The surreal circumstances that followed the selection of Drew remain etched in the memory of former Phillies general manager Ed Wade.
Boras tried every trick in the book and even invented some new ones in order to get Drew declared a free agent after the Phillies drafted him. The agent even tried the old bait-and-switch maneuver, protesting that the Phillies never mailed a contract to Drew’s “permanent” address after they selected him. The Phillies had sent a contract to Drew’s family home in Georgia, but Boras claimed it should have gone to the Tallahassee, Fla., address he occupied while playing at Florida State.
Wade said the Phillies even hired a private detective to photograph the contract in Drew’s mailbox, but Boras argued on in an attempt to get his client to be declared a free agent.
As the signing deadline for Drew approached, the Phillies and Boras pulled out all stops. Star third baseman Scott Rolen met with Drew and pitcher Curt Schilling assured the outfielder he’d be welcomed with open arms if he signed with the Phillies despite the turbulent contract talks. Boras tried to get the Phillies to trade Drew.
“By that point, I think we were in the ditch anyway,” Wade said. “I think Scott had already negotiated a deal with other teams.”
Drew reentered the draft in 1998 and was selected fifth overall by the St. Louis Cardinals. He signed for a reported $7 million, which was $4 million more than the best offer from the Phillies, who were steadfast about sticking within the financial guidelines Major League Baseball had established for the draft at that time.
Wade, who replaced Lee Thomas as Phillies general manager in the middle of those negotiations, still wonders what might have happened if the Phillies could have signed Drew.
“We felt like it was a great opportunity and he was a great fit into what we were trying to do,” Wade said. “All the right elements would have been in place.”
The Phillies, after failing to sign Drew, drafted Pat Burrell with the first overall pick in 1998. Neither Drew nor Burrell became superstars, but a lineup with those two, Rolen, and Bobby Abreu could have been a lot of fun to watch.
Ruben Amaro Jr. also had some contentious dealings with Boras during his time as Phillies general manager, with the most noteworthy being a heated disagreement over a failed contract negotiation with reliever Ryan Madson in 2011. Boras thought he had completed a multi-year deal for Madson, but the Phillies ended up signing Jonathan Papelbon instead.
“To be honest, I think both of us moved past that pretty quick,” Amaro said. “We had a disagreement, but you have to move on.
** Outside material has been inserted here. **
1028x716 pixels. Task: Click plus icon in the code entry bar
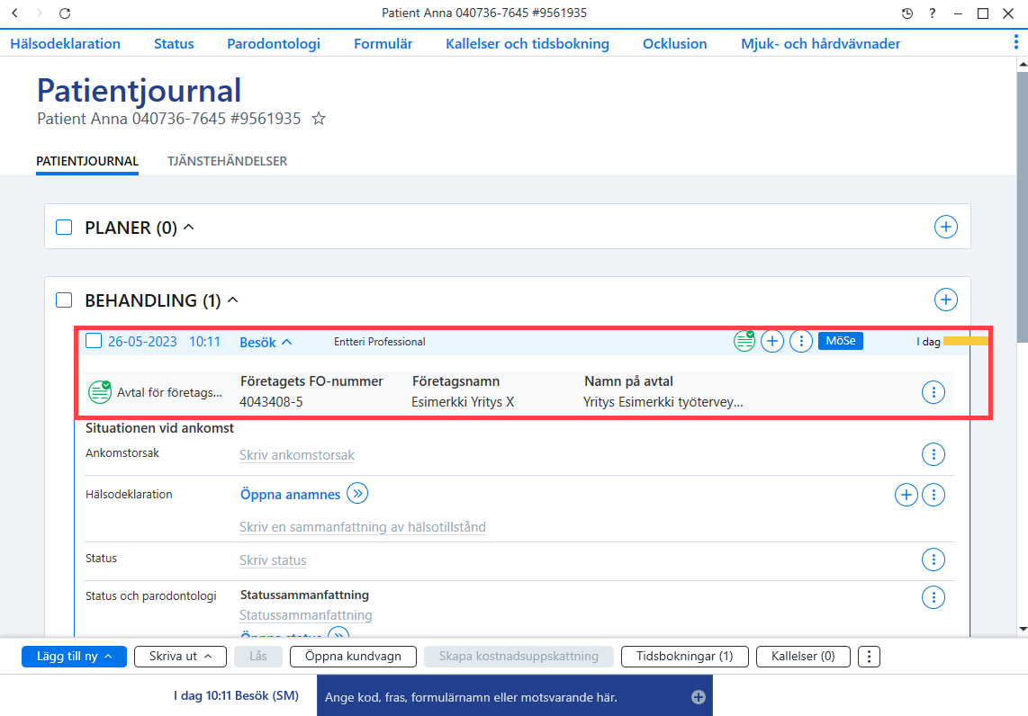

You have to deal with it and continue to do what’s best for the club.”
Wade said there were times he would have liked to have negotiated with Boras, but the Phillies were not in a financial position to do so.
“When Scott is the agent, it is always an element of discussion,” Wade said. “You know what the track record has been and there are pluses and minuses involved with that.
"The lion’s share of the time when I was with Philadelphia we did not have the wherewithal to chase his players. I remember at the winter meetings one time, we knew we had no chance at one of his guys, but Ruben and I sat down in his room and he opened one of his binders. We used what we found out to help us with some other players.”
Amaro recalled that he knew the Phillies had no chance to sign Boras' client shortly after the meeting started.
“I remember it,” Amaro said. “I think it was a pitcher. I knew we were in no position to sign him once the binder came out.”
It will be different this week in Las Vegas. The Phillies are flush with cash. Owner John Middleton wants to spend and contend right now, and Boras is likely to play to that sentiment.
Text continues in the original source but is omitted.